Seriously?!? This is victim blaming 101! How can this not be seen as implying women are causing all this darn harassment with their dirty sexy bodies?? Especially considering the context…

See, this whole thing comes on the heels of a nasty #MeToo public relations disaster. A partner named Jessica Casucci said she was sexual assaulted by one of the firm’s male partner in 2015; however her complaint went mostly ignored as the man in question was not fired until AFTER all of this went public in May 2018.

A month later, you have PPP.

The outlet reached out to EY, who told them the firm disagreed with the characterization of the seminar, saying in a statement:

“Any isolated aspects are taken wholly out of context.”

However, they also pointed out the course was created by “an external vendor” and “is no longer offered in its current form.”

That’s some defense.

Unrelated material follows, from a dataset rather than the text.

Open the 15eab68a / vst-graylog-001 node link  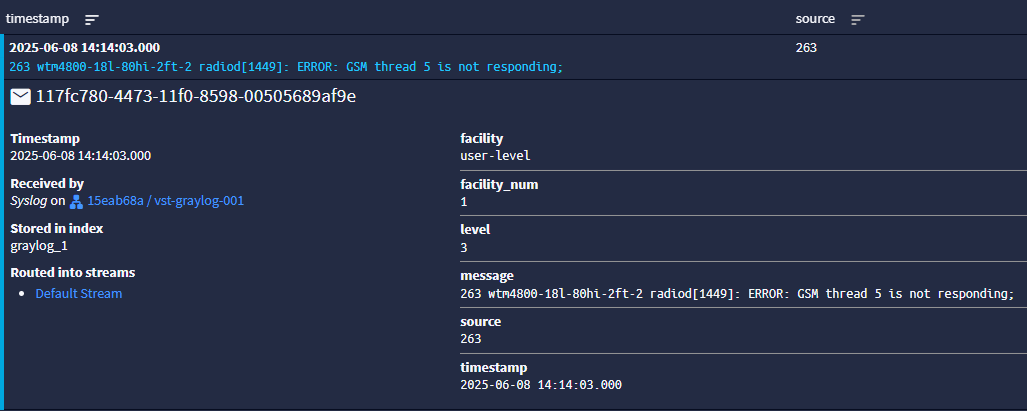click(x=165, y=201)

In finance that’s what’s known as hedging your bets. LOLz!

The company also provided a statement from a satisfied customer, EY senior executive Stacey Moore, who participated in the training four years ago. She said:

“Professionally, PPP was the most impactful leadership program that I have had the opportunity to participate in and I have always been incredibly proud and humbled to have been a part of it. I am forever grateful to the firm for the opportunity and the investment in our women.”

See? Not Stepford Wives at all!

Not only that, she said it with her legs crossed and slightly angled away from you. Isn’t that nice and non-threatening??